2018年3月に東京都目黒区で発生した児童虐待事件。

わずか5歳の少女の壮絶な最後に涙を禁じえない。

子を持つ親でもある筆者としては、様々な感情が日々錯綜するが、その感情は一旦脇において、客観的なオープンデータによって日本における児童虐待の姿を俯瞰することとしたい。

本事件は、香川県と東京都という2つのエリアをまたいで虐待が継続され、被虐待児童が死に至ったケースとなっている。本稿では47都道府県の児童相談状況を比較して俯瞰することで、指摘できることがないかを検証してみたい。

【最新データでみる47都道府県の児童相談受付件数】

まず、47都道府県において、それぞれどの程度の規模の児童相談が受付されているのかを見てみよう(図表1)。

図表からは各エリアで子どもに関する問題(障がい相談、養護相談など虐待事案に限らない)が一体、どれくらいの規模で発生しているのかを見ることが出来る。

最新オープンデータである2016年の児童相談受付件数は、全国計で45万5千件である。

相談件数の多いベスト3エリアは大阪府、神奈川県、東京都で、いずれも年間3万件を超えている。全国での相談件数の8%から11%を占める児童相談に関してのメジャーエリアとなっている。

年間相談数が3万件未満で1万件を超える都道府県は、埼玉県、千葉県、愛知県、兵庫県、北海道、福岡県、兵庫県、京都府、宮城県、群馬県、静岡県、広島県の11エリアである。

1万件を超える児童相談メジャーエリアは、大都市圏ならびに、第2次世界大戦後、人口増加の一途をたどる首都・東京都をとりまく関東エリアが目立つ。

児童相談所への年間45万5千件の相談のうち、児童虐待相談は12万3千件であり、27%であるが、児童相談総数に占める児童虐待相談割合、件数の実数、ともに年々増加してきている。

件数実数ベースでは、2012年から2016年の5年間で約2倍(1.8倍)へと増加を見せている(図表2)。

【47都道府県 対15歳未満人口・児童相談受付発生割合】

直感的には、そのエリアに暮らす子どもの数が多ければ、それにしたがって相談も多くなるだろうと思われる。

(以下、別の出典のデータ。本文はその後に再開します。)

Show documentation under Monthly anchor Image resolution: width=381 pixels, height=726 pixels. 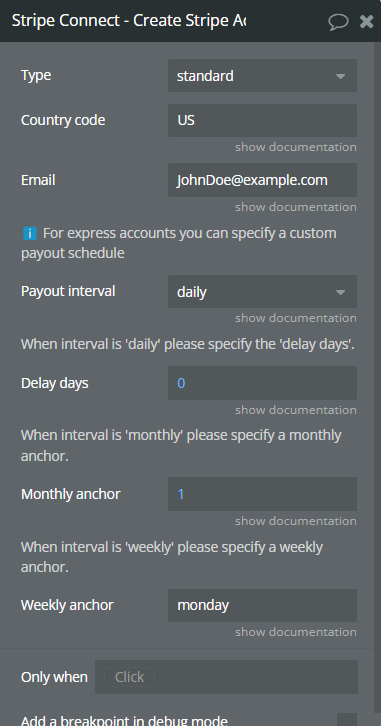coord(296,521)
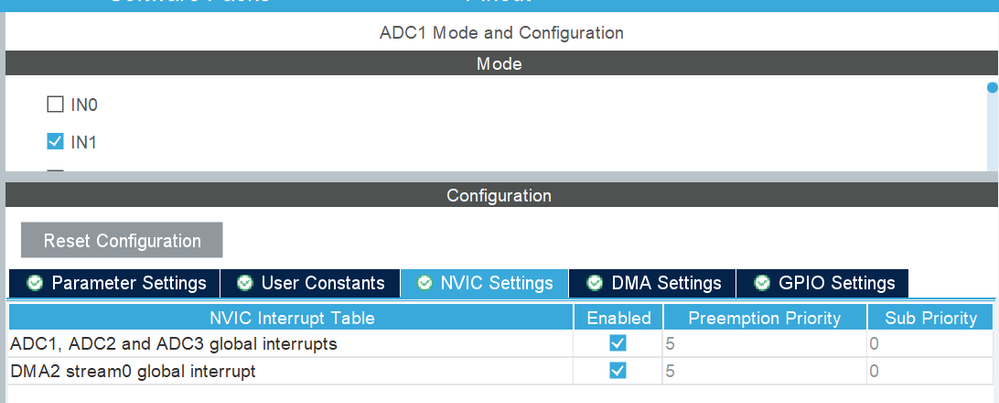
Task: Uncheck the IN1 channel checkbox
Action: click(x=55, y=141)
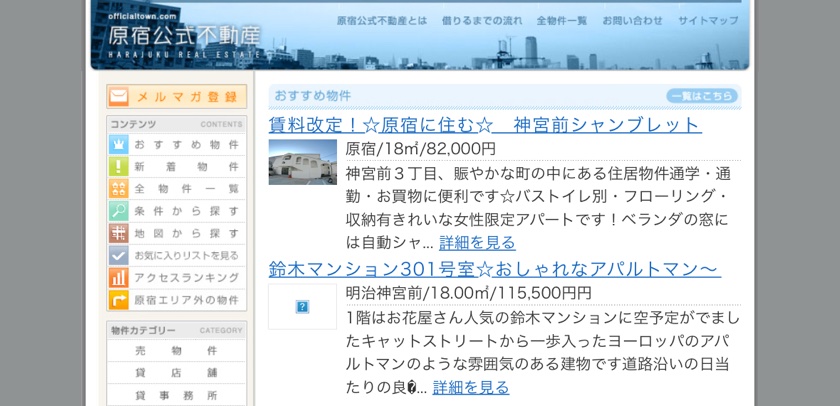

図表1は、あくまで児童相談受付の実数規模を示すものであり、エリアの「子どもに関する相談の発生割合」を表しているわけではない。

そこで、次に47都道府県における「児童相談の発生割合」を確認してみたい(図表3)。

児童相談は18歳の子に関してまでがカウント対象となっているが、特に児童虐待に関してはその8割が「0歳から12歳までの児童における相談」であることも鑑み、人口推計でよく用いられる0歳から14歳の人口(15歳未満人口)に対する発生割合で算出している。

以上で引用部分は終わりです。